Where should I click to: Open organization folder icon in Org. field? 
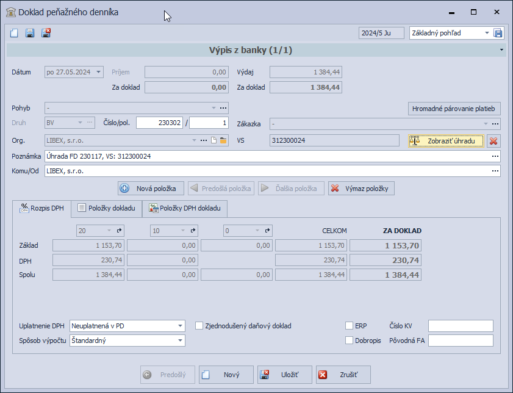pyautogui.click(x=223, y=141)
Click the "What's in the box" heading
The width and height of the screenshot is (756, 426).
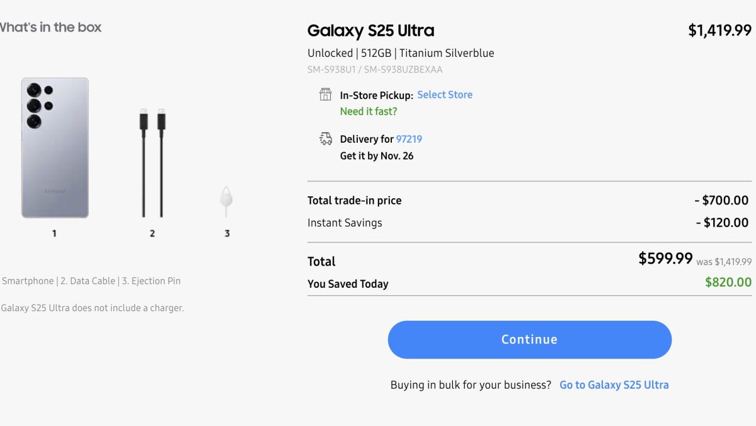coord(50,27)
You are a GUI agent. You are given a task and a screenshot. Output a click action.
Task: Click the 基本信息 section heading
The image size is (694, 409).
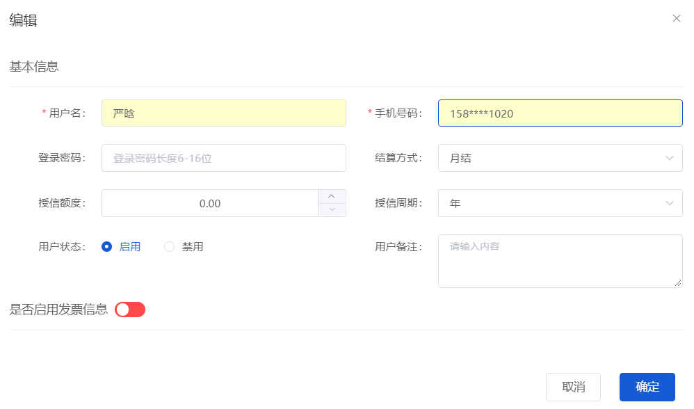click(x=33, y=67)
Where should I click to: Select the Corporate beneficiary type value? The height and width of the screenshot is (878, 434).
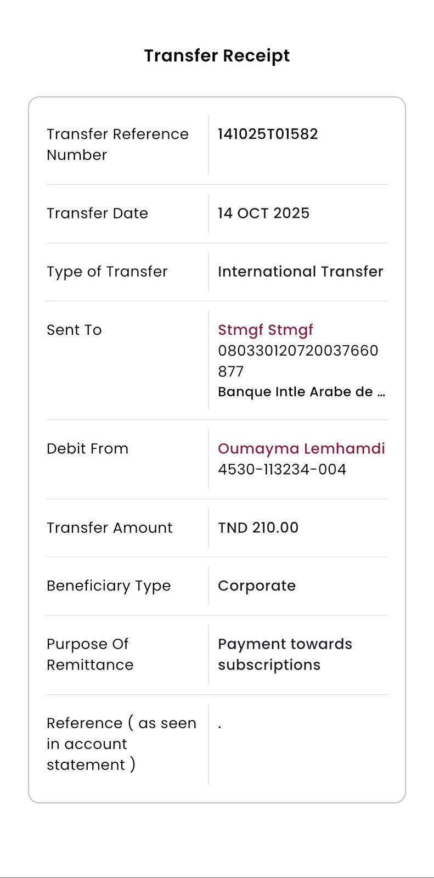tap(257, 586)
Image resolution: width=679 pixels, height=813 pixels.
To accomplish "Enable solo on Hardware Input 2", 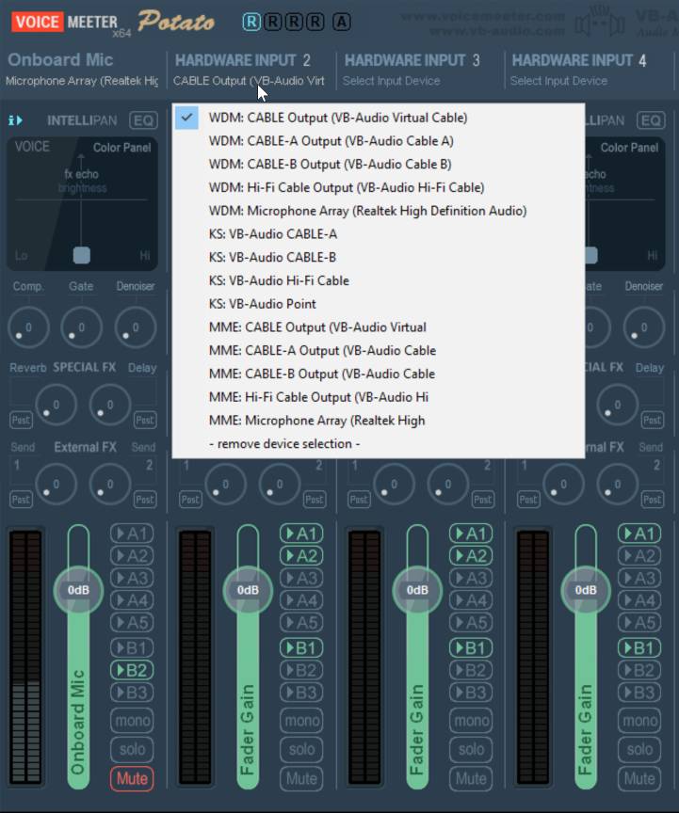I will [301, 750].
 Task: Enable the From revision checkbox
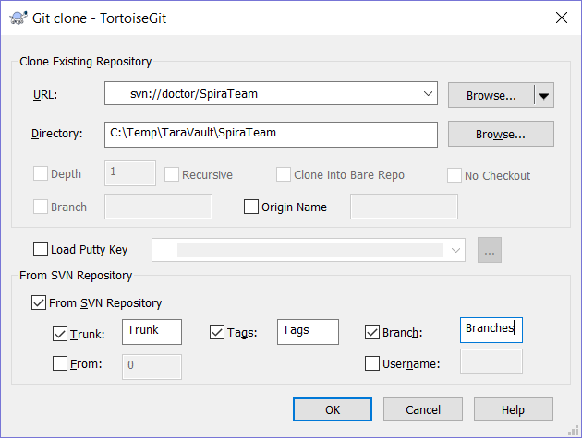[61, 364]
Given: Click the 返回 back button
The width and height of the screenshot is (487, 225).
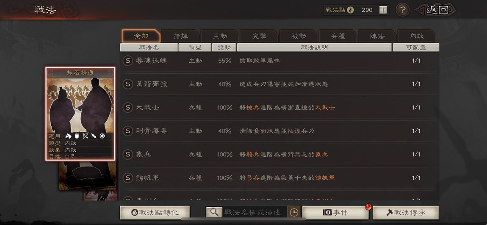Looking at the screenshot, I should point(436,10).
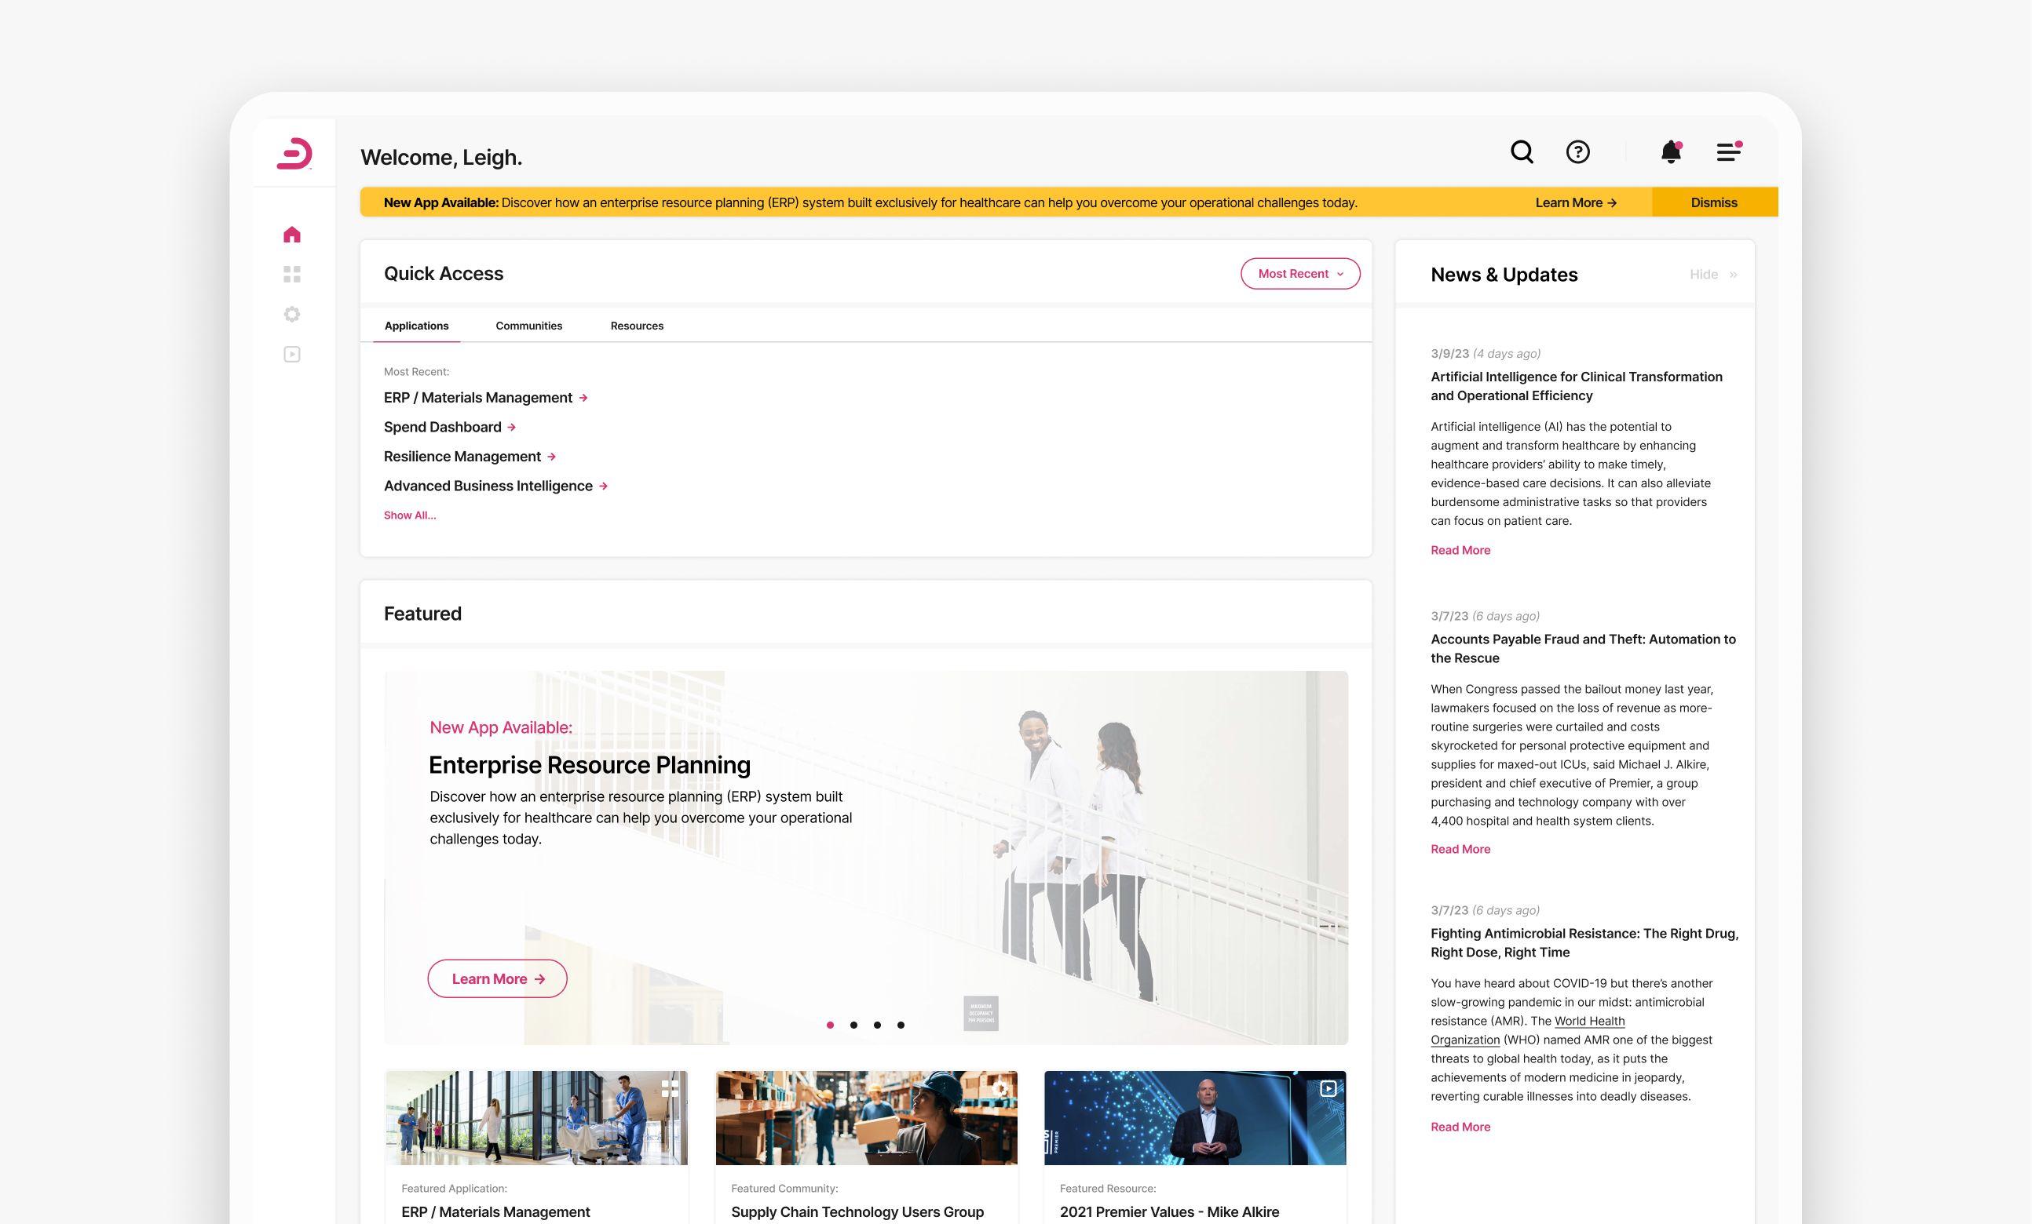This screenshot has width=2032, height=1224.
Task: Expand the Most Recent sort dropdown
Action: pyautogui.click(x=1300, y=274)
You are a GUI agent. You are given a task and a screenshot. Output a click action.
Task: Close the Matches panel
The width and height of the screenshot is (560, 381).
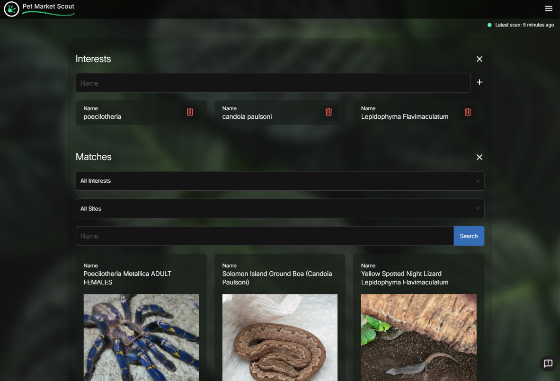pos(479,157)
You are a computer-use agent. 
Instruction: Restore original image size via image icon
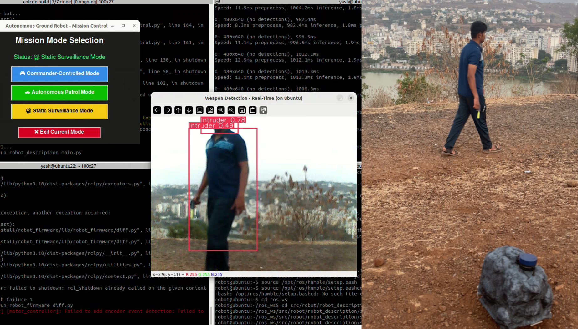pos(199,110)
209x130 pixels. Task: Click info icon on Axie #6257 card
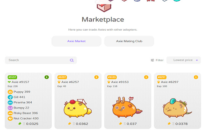(96, 77)
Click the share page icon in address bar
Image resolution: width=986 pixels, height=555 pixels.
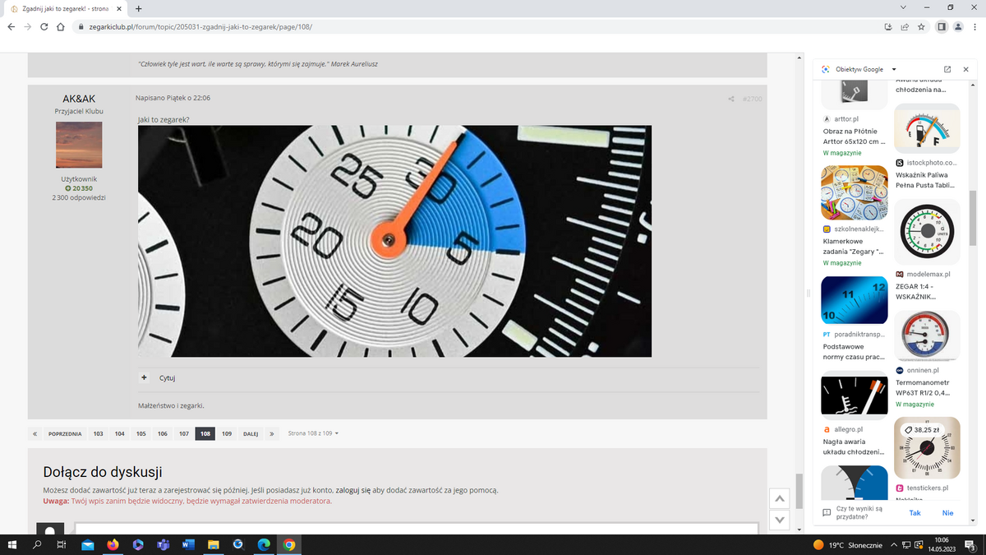tap(905, 26)
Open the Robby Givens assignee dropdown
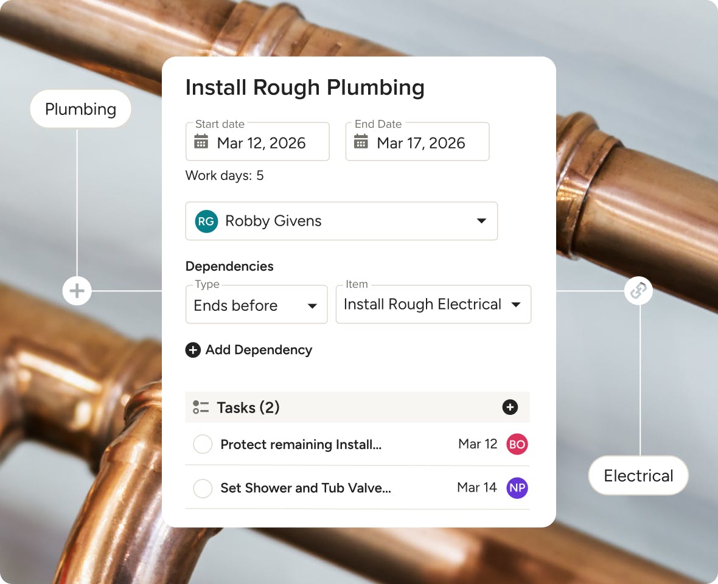Screen dimensions: 718x584 click(481, 221)
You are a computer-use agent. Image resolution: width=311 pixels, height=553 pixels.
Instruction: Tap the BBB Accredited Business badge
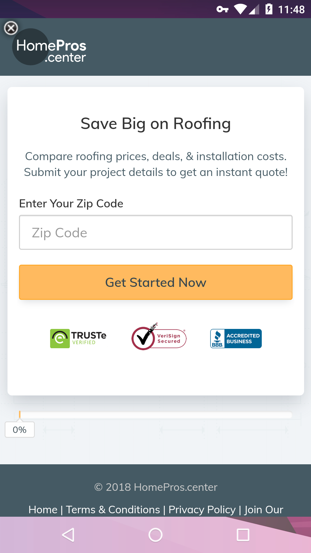pos(236,338)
* * *
→ **Stated goal**: Repeat the part of the items that opens with the line containing "Click the share page icon in address bar" and closes at the end of the items, with "Image resolution" changed to "Screen resolution" and everything else unchanged. Leave the pictures out.

→ **Solution to the exercise**:
Click the share page icon in address bar
Screen resolution: width=986 pixels, height=555 pixels.
tap(905, 26)
Open the Robby Givens assignee dropdown
Screen dimensions: 718x584 click(481, 221)
You are a computer-use agent. Screen resolution: width=311 pixels, height=553 pixels.
Instruction: Tap the BBB Accredited Business badge
pos(236,338)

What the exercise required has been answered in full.